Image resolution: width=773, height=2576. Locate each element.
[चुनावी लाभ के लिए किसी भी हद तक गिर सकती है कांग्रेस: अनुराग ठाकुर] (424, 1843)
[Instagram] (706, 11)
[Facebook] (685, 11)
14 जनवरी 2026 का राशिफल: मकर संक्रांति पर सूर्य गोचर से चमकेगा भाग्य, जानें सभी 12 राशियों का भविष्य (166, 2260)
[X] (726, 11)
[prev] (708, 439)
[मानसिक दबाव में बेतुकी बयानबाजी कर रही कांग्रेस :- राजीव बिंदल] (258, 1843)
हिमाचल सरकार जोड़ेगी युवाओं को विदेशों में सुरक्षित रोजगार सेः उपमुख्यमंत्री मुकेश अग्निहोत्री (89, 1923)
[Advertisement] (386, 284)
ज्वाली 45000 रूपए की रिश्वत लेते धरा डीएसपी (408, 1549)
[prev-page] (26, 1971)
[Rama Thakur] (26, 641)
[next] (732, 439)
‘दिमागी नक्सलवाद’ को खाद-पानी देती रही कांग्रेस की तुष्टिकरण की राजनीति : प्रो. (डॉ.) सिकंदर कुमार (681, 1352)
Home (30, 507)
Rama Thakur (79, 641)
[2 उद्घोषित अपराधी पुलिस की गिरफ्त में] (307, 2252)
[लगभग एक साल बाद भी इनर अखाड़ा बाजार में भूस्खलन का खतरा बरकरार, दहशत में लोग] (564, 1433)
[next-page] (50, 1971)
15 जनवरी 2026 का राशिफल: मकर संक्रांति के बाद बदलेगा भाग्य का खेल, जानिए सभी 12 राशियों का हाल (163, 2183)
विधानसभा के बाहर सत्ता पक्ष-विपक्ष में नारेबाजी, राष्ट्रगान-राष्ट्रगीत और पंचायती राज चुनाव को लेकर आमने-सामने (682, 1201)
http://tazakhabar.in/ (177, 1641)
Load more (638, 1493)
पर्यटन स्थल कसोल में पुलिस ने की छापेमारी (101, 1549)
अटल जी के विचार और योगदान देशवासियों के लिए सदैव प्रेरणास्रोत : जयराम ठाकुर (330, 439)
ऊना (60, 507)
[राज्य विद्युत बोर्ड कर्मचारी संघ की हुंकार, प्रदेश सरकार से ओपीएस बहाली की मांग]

· · · ·

### Problem details
Nothing in the records above may differ in your copy; retype them in full.

### Reply
Image resolution: width=773, height=2576. Locate each element.
[चुनावी लाभ के लिए किसी भी हद तक गिर सकती है कांग्रेस: अनुराग ठाकुर] (424, 1843)
[Instagram] (706, 11)
[Facebook] (685, 11)
14 जनवरी 2026 का राशिफल: मकर संक्रांति पर सूर्य गोचर से चमकेगा भाग्य, जानें सभी 12 राशियों का भविष्य (166, 2260)
[X] (726, 11)
[prev] (708, 439)
[मानसिक दबाव में बेतुकी बयानबाजी कर रही कांग्रेस :- राजीव बिंदल] (258, 1843)
हिमाचल सरकार जोड़ेगी युवाओं को विदेशों में सुरक्षित रोजगार सेः उपमुख्यमंत्री मुकेश अग्निहोत्री (89, 1923)
[Advertisement] (386, 284)
ज्वाली 45000 रूपए की रिश्वत लेते धरा डीएसपी (408, 1549)
[prev-page] (26, 1971)
[Rama Thakur] (26, 641)
[next] (732, 439)
‘दिमागी नक्सलवाद’ को खाद-पानी देती रही कांग्रेस की तुष्टिकरण की राजनीति : प्रो. (डॉ.) सिकंदर कुमार (681, 1352)
Home (30, 507)
Rama Thakur (79, 641)
[2 उद्घोषित अपराधी पुलिस की गिरफ्त में] (307, 2252)
[लगभग एक साल बाद भी इनर अखाड़ा बाजार में भूस्खलन का खतरा बरकरार, दहशत में लोग] (564, 1433)
[next-page] (50, 1971)
15 जनवरी 2026 का राशिफल: मकर संक्रांति के बाद बदलेगा भाग्य का खेल, जानिए सभी 12 राशियों का हाल (163, 2183)
विधानसभा के बाहर सत्ता पक्ष-विपक्ष में नारेबाजी, राष्ट्रगान-राष्ट्रगीत और पंचायती राज चुनाव को लेकर आमने-सामने (682, 1201)
http://tazakhabar.in/ (177, 1641)
Load more (638, 1493)
पर्यटन स्थल कसोल में पुलिस ने की छापेमारी (101, 1549)
अटल जी के विचार और योगदान देशवासियों के लिए सदैव प्रेरणास्रोत : जयराम ठाकुर (330, 439)
ऊना (60, 507)
[राज्य विद्युत बोर्ड कर्मचारी संघ की हुंकार, प्रदेश सरकार से ओपीएस बहाली की मांग]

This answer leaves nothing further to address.